:: RECORDS PROVIDED ::
..........
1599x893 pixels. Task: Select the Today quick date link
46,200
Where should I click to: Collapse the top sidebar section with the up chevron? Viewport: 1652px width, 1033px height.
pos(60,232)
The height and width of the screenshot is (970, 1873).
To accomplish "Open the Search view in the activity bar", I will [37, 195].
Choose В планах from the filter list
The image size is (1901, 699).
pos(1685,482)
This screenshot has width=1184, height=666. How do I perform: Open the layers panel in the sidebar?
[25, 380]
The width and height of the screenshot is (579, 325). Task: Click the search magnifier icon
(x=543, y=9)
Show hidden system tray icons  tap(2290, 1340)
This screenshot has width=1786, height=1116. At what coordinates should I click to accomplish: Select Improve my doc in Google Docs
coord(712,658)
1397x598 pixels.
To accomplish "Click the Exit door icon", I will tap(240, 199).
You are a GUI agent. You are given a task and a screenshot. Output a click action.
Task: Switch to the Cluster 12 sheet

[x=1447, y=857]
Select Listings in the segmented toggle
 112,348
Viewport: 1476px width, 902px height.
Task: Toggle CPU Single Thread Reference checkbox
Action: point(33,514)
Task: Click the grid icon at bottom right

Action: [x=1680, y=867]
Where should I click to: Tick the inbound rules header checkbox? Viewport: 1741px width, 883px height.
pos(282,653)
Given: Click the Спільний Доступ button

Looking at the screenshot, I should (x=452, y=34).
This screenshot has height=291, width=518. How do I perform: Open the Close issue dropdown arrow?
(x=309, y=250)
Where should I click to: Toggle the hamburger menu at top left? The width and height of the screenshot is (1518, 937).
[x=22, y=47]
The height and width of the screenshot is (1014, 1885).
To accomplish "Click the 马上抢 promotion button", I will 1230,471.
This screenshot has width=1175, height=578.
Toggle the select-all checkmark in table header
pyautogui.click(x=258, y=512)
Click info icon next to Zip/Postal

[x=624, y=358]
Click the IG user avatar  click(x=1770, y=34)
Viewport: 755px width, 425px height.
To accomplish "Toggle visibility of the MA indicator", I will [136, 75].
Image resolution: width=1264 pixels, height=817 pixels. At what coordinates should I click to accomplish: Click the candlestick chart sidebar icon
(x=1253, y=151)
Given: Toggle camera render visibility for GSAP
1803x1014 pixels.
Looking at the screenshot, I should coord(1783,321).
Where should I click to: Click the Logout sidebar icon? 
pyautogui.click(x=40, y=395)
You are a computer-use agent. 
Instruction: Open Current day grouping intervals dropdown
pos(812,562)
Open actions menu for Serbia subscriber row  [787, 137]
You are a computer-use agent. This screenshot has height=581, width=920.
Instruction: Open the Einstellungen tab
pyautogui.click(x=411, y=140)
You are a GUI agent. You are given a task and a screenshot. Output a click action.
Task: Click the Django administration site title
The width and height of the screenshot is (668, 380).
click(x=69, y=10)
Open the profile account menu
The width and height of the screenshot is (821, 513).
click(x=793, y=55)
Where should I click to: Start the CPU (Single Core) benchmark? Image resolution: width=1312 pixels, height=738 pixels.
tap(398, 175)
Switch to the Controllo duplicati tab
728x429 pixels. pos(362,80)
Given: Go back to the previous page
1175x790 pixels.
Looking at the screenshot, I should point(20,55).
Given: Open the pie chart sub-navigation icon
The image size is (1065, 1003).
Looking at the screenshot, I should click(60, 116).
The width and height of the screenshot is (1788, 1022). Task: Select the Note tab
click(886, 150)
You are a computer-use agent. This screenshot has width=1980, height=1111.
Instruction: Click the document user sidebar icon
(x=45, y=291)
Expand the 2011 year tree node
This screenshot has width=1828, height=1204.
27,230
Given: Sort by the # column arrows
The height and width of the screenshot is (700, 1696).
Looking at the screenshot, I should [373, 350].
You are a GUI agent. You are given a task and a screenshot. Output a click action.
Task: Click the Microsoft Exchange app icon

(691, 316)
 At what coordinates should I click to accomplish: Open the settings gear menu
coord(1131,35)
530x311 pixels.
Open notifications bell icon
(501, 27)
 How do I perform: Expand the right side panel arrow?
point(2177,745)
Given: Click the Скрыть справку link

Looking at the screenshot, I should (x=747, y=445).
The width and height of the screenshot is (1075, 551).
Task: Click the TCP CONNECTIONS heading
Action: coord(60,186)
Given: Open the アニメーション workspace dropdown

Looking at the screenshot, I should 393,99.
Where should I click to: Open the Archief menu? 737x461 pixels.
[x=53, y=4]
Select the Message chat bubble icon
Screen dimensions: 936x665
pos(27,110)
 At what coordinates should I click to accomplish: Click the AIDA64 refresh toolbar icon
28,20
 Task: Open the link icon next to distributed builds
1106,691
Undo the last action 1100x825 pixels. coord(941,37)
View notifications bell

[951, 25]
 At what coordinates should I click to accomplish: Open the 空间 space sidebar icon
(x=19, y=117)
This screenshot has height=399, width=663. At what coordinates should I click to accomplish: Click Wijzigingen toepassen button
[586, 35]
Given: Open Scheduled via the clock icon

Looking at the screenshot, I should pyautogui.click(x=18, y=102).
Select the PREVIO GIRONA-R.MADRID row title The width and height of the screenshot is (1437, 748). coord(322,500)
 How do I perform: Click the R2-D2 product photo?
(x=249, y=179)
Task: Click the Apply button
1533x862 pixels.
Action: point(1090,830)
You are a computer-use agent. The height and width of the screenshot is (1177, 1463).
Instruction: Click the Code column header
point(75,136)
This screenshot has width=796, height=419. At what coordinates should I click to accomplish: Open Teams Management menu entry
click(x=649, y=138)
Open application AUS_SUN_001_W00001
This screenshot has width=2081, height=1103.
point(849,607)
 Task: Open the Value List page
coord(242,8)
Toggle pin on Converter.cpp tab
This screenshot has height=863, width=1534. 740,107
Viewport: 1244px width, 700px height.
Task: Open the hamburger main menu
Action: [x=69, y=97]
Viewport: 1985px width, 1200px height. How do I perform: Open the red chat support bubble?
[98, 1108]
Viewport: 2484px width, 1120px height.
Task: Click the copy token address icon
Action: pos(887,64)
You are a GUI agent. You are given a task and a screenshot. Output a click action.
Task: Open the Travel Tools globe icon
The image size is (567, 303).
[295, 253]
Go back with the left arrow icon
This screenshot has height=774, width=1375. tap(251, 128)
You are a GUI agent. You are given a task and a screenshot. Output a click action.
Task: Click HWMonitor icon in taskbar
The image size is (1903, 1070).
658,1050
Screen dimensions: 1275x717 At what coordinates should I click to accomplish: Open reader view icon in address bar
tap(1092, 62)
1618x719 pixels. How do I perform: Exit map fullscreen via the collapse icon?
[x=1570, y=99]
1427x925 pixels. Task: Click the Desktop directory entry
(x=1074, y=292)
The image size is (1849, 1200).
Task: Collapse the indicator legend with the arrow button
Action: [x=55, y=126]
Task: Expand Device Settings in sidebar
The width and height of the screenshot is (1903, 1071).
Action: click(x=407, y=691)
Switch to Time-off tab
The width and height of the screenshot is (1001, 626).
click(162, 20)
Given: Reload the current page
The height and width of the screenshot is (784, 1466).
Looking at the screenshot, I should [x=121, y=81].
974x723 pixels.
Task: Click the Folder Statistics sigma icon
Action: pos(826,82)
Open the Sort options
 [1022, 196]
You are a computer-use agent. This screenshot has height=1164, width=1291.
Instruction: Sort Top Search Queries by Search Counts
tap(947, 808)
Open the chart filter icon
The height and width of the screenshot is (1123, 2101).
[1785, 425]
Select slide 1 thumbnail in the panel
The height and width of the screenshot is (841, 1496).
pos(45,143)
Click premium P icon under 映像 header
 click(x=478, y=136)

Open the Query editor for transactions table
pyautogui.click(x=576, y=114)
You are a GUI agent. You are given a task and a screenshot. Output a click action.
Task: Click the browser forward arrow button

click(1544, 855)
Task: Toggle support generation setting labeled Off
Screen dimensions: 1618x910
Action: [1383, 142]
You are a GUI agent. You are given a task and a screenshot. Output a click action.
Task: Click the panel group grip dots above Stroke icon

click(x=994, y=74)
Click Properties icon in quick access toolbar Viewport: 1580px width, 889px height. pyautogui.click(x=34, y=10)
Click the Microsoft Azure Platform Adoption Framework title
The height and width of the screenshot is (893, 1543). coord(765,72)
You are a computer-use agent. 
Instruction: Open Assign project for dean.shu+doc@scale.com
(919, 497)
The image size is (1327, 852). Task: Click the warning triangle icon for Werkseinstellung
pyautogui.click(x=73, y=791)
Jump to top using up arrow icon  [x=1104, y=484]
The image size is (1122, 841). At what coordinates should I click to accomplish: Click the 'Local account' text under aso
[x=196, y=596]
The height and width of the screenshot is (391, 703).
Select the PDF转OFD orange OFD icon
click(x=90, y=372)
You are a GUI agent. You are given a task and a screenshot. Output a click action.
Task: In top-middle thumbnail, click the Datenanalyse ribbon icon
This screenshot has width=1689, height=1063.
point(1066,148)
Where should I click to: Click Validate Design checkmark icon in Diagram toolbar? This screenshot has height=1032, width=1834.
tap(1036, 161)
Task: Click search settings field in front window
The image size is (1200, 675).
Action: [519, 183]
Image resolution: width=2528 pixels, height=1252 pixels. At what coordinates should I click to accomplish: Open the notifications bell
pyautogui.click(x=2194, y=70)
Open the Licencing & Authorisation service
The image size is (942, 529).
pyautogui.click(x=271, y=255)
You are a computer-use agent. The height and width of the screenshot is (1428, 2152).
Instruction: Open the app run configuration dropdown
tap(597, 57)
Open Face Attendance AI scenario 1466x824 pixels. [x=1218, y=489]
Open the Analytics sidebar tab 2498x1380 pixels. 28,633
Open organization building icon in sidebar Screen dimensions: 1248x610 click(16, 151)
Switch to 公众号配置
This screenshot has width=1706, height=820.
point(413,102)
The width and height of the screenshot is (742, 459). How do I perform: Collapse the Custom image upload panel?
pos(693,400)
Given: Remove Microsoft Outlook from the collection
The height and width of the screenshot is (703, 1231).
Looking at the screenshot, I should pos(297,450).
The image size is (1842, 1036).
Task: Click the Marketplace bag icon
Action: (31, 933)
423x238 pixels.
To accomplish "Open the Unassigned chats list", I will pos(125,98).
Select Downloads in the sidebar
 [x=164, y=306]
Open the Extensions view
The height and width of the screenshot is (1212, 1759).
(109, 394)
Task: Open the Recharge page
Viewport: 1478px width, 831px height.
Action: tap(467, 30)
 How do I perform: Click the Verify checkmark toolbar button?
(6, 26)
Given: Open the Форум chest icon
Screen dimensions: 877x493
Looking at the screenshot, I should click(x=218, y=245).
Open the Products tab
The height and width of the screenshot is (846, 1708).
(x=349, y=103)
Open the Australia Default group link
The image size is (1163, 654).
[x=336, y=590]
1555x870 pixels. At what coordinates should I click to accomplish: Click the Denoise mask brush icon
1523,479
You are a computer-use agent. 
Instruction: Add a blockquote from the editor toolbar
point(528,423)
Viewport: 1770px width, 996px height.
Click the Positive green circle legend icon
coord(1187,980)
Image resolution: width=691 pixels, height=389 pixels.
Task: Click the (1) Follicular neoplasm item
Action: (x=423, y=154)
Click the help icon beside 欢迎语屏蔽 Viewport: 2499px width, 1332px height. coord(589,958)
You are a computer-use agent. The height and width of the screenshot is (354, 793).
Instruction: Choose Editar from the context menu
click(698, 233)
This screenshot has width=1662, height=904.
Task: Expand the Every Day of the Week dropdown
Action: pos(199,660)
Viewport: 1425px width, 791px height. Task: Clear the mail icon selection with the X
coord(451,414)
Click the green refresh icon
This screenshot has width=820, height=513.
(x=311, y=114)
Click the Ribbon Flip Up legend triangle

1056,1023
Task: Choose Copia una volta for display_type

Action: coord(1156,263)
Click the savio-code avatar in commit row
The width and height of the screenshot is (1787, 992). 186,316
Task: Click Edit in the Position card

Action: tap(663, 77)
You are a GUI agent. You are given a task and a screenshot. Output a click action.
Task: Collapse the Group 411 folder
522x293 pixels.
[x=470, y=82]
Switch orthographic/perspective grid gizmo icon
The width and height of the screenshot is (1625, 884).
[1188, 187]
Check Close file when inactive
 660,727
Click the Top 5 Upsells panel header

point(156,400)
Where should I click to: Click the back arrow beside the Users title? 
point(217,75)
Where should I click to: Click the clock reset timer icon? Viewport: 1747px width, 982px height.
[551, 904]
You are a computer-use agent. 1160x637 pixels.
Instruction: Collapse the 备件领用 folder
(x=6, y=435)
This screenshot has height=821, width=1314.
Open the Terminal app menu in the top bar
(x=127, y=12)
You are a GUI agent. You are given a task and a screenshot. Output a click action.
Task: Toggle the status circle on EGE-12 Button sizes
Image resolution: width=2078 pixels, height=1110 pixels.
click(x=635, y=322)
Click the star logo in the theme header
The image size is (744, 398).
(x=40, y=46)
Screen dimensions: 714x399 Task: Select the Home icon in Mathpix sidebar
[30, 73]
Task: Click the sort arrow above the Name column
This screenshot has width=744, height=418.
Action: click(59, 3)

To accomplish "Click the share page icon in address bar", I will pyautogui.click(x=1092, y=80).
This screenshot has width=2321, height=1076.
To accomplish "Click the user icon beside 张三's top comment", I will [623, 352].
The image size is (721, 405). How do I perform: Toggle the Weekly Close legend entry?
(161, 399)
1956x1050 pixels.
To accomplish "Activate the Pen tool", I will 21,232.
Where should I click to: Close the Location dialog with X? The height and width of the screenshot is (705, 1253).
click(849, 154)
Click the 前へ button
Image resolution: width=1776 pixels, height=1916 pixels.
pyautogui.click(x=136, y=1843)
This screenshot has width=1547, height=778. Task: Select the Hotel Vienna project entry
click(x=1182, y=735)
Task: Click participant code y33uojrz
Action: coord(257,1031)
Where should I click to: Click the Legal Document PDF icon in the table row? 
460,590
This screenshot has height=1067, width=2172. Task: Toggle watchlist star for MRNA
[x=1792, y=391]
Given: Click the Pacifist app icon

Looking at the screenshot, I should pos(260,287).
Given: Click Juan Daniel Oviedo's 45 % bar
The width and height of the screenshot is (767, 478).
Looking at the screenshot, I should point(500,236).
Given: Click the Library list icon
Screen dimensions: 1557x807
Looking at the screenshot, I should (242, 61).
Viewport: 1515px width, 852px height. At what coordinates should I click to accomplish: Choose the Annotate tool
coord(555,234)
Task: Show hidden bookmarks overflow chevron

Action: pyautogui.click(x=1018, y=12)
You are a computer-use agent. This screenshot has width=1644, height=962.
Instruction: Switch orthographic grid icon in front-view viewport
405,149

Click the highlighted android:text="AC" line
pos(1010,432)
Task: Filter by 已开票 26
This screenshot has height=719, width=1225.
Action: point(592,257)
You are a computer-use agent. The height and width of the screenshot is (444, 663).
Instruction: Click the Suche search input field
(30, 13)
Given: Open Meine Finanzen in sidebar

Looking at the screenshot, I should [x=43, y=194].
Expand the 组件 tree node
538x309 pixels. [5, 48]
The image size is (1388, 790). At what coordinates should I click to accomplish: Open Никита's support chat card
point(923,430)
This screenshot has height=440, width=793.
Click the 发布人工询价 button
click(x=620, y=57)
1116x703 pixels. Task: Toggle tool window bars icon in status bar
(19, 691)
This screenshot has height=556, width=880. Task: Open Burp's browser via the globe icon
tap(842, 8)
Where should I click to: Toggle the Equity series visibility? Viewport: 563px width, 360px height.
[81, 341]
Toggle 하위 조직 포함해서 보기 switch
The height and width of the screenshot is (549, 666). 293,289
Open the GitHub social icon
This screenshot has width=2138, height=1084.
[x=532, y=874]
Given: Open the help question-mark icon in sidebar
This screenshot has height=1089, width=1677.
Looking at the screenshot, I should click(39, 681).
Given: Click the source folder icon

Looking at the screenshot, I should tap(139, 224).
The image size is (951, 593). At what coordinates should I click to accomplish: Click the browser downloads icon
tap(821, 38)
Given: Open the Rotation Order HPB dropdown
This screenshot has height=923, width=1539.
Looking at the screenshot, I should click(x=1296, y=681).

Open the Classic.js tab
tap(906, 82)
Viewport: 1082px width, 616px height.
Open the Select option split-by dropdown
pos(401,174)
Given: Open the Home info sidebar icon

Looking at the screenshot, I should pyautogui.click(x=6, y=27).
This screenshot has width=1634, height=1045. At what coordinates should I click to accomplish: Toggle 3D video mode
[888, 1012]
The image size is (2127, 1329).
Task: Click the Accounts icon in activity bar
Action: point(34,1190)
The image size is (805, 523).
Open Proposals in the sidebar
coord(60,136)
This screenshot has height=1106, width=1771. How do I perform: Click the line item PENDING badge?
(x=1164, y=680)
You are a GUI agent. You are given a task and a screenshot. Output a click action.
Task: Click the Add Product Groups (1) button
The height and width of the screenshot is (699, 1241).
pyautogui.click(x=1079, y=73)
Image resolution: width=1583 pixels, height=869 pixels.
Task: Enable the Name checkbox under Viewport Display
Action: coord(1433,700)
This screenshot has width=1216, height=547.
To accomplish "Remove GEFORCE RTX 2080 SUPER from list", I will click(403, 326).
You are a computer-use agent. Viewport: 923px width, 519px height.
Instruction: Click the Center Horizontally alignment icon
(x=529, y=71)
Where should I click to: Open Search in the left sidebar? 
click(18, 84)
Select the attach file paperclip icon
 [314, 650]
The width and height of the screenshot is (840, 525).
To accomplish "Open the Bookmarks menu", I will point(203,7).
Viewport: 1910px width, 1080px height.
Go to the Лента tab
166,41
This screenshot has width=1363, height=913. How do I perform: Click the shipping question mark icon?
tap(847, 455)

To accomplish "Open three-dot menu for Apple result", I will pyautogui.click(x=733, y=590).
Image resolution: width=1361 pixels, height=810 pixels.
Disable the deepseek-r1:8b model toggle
..........
What is the number of lines in the listing that hold "help"? Give that number and nothing more.

2